Hi everyone. I’ve been working on writing up work practices that have improved my productivity, energy, happiness, and creativity. I tend to struggle with structuring my writing 🙈, but I’m hoping that sharing my intro will nudge me to keep accountable by releasing the rest incrementally. Hoping it resonates with some of you!
xxx Moodthy
Update: this is now available as a podcast episode. Got questions or comments? Send me a voice note inside anchor :)
I first burned out at 17.
I was trying hard – as an undiagnosed person with Dyslexia and ADHD – to win a scholarship for university.
I needed a 97% grade average in that systems equivalent of high school, which, as it happens, I was learning in a secondary language.
I can’t tell you how long it was before the finals, exactly. Burnout is a blur. At this point I’d never heard the term, and wouldn’t for many, many years.
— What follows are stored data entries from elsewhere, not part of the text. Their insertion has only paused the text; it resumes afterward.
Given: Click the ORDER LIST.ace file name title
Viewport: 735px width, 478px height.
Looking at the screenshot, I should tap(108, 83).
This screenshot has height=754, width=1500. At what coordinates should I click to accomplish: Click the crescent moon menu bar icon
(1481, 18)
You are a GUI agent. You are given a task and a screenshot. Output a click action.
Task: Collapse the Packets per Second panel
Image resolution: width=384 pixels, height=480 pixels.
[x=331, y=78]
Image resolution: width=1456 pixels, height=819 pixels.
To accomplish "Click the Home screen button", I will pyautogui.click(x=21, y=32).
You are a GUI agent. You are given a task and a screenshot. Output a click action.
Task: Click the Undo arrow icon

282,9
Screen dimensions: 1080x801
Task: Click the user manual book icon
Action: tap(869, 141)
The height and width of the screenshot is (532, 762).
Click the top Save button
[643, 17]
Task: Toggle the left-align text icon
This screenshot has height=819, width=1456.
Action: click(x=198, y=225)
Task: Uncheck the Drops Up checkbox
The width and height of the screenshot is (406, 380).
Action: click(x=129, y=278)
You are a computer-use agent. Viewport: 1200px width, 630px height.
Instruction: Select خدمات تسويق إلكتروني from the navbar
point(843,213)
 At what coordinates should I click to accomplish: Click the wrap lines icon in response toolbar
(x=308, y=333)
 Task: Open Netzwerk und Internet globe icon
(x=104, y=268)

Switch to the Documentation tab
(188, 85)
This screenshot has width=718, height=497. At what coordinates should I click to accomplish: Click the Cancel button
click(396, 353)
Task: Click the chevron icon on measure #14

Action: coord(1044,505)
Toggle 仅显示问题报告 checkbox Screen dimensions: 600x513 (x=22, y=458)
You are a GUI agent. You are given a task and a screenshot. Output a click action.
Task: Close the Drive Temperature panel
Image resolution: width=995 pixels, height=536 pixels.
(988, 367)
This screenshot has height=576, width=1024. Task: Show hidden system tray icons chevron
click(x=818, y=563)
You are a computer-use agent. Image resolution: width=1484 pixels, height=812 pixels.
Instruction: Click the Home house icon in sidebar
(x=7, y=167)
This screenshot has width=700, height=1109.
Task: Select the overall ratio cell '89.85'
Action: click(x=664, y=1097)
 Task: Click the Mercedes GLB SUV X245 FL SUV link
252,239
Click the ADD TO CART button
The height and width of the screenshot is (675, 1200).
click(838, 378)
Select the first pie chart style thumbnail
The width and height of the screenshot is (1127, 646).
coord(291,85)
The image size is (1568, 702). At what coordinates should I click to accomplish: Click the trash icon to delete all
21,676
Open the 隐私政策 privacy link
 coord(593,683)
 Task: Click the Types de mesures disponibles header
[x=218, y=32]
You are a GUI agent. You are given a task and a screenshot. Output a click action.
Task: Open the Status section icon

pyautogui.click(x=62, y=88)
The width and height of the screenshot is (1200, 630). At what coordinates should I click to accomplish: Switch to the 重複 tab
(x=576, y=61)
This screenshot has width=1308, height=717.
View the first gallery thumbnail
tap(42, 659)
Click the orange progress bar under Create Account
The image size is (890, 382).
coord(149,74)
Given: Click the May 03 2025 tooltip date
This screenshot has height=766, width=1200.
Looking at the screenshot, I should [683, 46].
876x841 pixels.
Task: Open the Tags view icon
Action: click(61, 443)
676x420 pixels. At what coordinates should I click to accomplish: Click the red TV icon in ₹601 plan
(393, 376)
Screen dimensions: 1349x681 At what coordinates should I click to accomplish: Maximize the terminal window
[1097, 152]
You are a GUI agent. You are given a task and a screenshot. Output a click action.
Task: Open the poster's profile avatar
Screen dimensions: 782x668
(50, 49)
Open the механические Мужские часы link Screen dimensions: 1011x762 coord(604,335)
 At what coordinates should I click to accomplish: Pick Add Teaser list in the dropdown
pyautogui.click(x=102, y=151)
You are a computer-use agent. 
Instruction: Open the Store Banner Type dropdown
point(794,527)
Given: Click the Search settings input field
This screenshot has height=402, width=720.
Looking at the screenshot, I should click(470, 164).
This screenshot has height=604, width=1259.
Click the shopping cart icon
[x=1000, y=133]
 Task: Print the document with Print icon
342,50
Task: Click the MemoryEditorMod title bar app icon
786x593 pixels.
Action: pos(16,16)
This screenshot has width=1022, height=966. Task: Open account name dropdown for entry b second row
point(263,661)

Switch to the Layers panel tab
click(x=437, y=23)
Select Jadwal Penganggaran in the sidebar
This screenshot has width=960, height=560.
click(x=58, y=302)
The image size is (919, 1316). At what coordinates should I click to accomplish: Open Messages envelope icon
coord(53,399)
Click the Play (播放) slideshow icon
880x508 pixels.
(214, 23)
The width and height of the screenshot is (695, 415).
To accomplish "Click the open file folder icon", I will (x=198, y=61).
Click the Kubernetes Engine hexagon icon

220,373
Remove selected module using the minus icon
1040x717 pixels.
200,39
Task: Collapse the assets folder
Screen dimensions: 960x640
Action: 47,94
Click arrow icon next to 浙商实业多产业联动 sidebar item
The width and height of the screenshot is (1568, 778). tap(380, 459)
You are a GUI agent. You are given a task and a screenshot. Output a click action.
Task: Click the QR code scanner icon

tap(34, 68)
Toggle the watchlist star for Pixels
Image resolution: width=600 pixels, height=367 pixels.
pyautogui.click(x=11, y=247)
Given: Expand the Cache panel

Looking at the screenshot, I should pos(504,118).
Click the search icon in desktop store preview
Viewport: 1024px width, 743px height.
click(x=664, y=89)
I used to sit in front of my books in tears and incomprehension as I realised I literally could not absorb a single word anymore.
I would burn out several more times over the course my career:
Because this story of suffering as a path to the a very slim chance of glory is so persistent in our psyche.
In the 1939 book, The Grapes of Wrath, it’s what compelled people to move to California and work on farms.
Today, the tech industry have rebranded (pre-crisis point) burnout as “the hustle” or “the grind” and sold it as a lifestyle, a badge of honour, a necessary pain that will lead us to glory. “Like Facebook.” “Like Twitter”, “like Uber”.
Like all San Francisco startups.
And so millions of people in the tech industry still look to California as the model of how work today.
No longer moving to California farms, but emulating the same “disposable worker” mindset from their desks around the world. The only difference is that today, the bosses also work on the farm alongside us. Sometimes.
I wonder, looking at those numbers, if they’re using my (and the people with whom I’ve spoken)- “crisis point” definition of burnout, rather than the actual definition.
Another survey by Blind had a simple yes/no answer: “Are you currently suffering from job burnout?” (burnout was not defined to the survey takers) And over half of respondents (57.16%, to be exact) answered yes.
If an industry like manufacturing resulted in short and medium term disability for roughly half its employees (44% – 57%), there would be a government enquiry, fines and regulations.
But because the disability of burnout – and that’s what not being able to work for months or a few years is– is invisible, the industry is still flying under the radar of scrutiny. For now.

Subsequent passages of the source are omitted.